Every year it’s the same. The holidays are over, the decorations are put away, and seed catalogs begin their annual arrival in my mailbox. When they do, I love sitting down at a table with a cup of coffee, spreading my little beauties out, and creating my wish list for the coming growing season. Flipping through the perfect pictures of flowers, vegetables and trees can make any gardener, me included, giddy with excitement.

Photo by Marie Woodward

But, as I was looking through my cache of catalogs this year, I also noticed something different. My seed catalogs are not as thick as they once were. In addition, they don’t contain as many reference guides. I was curious as to why.  So, I called a few of my favorite catalog companies to find out. It turns out many are now using their printed catalogs to sell the gardening “sizzle” while relying on their websites to provide comprehensive planting and growing information.

Andrew, a representative from Prairie Moon Nursery, explained to me that they have limited space in their catalog and so are encouraging customers to come to their website, where they try to provide all the information anyone could want or need, including a key to help gardeners rapidly identify each plant’s needs and characteristics.

Having talked to Andrew I began to think about – and see – my catalogs differently.  Oh, there are some companies that still include a reference key with their seed offerings.

Symbol key from Select Seeds

But, these are fading, being replaced with QR codes, that will take tech-savvy gardeners to websites which offer more information and more varieties of plants.

QR code from Roots & Rhizomes catalog

No doubt, such websites are bigger, better, and more comprehensive.  And, many also offer video tutorials on all things garden related.

In addition to offering detailed information on their websites, many companies now invite gardeners to use social media to stay up-to-date on inventory and special events.

Social media invitation from Baker Creek heirloom seeds.

Is the computerization of the catalog a bad thing? Well, it depends. Most gardeners have smart phones and computers, which allow an easy transition to a more digital experience. Still, there some gardeners who do not have the technological skills or the interest to use such devices, which can limit their choices in seed and plant selection. But fear not, ye technology averse! All is not lost!

There are catalogs that will never transfer to digital. Susan, at Johnny’s Select Seeds told me they have a large Amish clientele, so going digital exclusively is definitely not in their future. Their 243-page catalog offers literally thousands of plants and comes with an easy to read key on every page. That said, they also have a great website for those who prefer shopping digitally.  Burpee, too, has not decreased their catalog size in two years, though they now include QR codes to guide customers to more varieties and additional information on their website.
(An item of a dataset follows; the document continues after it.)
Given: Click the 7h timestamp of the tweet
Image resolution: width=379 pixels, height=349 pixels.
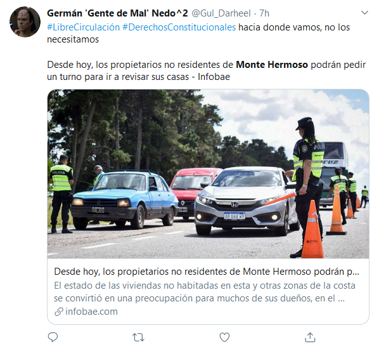Looking at the screenshot, I should click(264, 13).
Johnny’s Seeds Research Farm in Albion, ME (from Johnny’s Seeds catalog)

At the other end of the spectrum is Stark Brothers, best known for fruit trees, who decided a few years ago to go paperless because their inventory moves so quickly that they want to keep it updated daily.  Asked if this affected the senior gardener clientele, Jennifer, a Stark Brothers representative, said they get around that by helping technologically averse gardeners via phone calls. She also reported that many seniors use their grandchildren to help them navigate the Stark Brothers website.  

David Austin’s 2022 English Rose Collection catalog.

As helpful as the web is, for me, nothing beats sitting at a table or sofa on a snowy day wish-listing with my David Austin English Rose Collection for 2022. Although this catalog has evolved into a somewhat smaller version of what I’m used to, the photos remain lovely and the QR codes let me take a deep dive to learn more about my selections.

I don’t think catalogs will go the way of the dinosaur or horse drawn carriage, but I do think the trend will continue:  Hard copy catalogs will become more focused on marketing – providing “eye candy” and inspiration for all things gardening, while the seed companies’ websites will be the go-to source for  the nuts and bolts of  growing plants successfully.  

So, with that in mind, sit back, pour that second cup of joe, get that pen and paper ready, open those catalogs and Think Spring!  I certainly will!